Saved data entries

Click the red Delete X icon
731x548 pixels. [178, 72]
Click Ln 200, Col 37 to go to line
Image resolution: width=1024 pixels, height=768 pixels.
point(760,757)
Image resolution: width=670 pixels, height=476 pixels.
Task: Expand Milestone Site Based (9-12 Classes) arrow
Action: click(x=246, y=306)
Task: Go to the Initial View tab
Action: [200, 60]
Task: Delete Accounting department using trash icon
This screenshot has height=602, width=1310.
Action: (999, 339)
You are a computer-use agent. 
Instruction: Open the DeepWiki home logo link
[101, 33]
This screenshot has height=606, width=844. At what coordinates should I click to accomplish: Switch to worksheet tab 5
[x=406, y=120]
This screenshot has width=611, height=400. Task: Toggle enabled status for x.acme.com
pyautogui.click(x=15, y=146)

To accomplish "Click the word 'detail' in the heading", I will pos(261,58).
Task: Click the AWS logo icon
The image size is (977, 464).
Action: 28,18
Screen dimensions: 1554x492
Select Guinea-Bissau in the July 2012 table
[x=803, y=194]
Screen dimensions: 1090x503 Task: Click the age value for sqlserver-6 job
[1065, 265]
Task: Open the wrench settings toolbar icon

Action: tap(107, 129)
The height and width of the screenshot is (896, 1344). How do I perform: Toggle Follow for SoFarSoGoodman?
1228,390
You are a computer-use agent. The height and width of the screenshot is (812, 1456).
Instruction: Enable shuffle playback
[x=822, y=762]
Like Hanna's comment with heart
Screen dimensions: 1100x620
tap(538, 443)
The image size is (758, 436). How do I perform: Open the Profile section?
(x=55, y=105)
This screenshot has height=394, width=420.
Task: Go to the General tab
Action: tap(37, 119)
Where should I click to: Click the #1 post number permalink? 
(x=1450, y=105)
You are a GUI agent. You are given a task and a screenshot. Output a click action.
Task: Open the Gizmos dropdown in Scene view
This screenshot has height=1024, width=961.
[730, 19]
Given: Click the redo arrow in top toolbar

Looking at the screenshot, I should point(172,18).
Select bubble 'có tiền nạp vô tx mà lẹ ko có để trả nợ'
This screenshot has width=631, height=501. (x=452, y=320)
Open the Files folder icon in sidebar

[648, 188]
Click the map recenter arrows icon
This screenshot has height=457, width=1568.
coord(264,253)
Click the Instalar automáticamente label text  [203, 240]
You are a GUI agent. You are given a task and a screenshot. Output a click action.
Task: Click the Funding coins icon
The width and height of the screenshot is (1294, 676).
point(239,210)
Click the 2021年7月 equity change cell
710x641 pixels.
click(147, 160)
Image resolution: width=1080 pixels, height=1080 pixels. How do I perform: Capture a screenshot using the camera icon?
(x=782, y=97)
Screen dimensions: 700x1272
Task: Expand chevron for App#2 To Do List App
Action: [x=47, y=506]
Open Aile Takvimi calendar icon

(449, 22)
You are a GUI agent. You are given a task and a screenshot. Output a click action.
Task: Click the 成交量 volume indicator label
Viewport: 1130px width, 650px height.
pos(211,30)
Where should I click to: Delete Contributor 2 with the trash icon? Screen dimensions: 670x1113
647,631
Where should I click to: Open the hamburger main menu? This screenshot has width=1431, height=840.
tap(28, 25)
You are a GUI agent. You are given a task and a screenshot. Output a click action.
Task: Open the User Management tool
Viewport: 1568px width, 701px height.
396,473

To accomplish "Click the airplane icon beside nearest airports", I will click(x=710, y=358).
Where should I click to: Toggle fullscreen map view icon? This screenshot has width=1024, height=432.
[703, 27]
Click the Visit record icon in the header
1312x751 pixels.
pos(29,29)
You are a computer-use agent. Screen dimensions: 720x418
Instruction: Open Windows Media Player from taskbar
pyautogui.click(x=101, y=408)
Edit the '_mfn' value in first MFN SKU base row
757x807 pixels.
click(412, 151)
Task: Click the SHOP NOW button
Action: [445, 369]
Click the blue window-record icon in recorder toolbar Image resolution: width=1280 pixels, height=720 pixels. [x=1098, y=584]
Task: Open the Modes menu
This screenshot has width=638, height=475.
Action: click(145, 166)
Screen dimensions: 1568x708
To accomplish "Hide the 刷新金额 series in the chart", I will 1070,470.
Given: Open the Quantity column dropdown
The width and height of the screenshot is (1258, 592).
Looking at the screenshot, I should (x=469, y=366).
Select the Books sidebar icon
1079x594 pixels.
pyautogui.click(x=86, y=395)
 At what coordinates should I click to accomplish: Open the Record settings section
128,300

YOUR TASK:
Look through the entries for the string "will". Every line that has it belongs in the answer.

RESULT OF THE TASK:
To accomplish "Click the word 'detail' in the heading", I will pos(261,58).
To accomplish "Click the airplane icon beside nearest airports", I will click(x=710, y=358).
To accomplish "Hide the 刷新金额 series in the chart", I will 1070,470.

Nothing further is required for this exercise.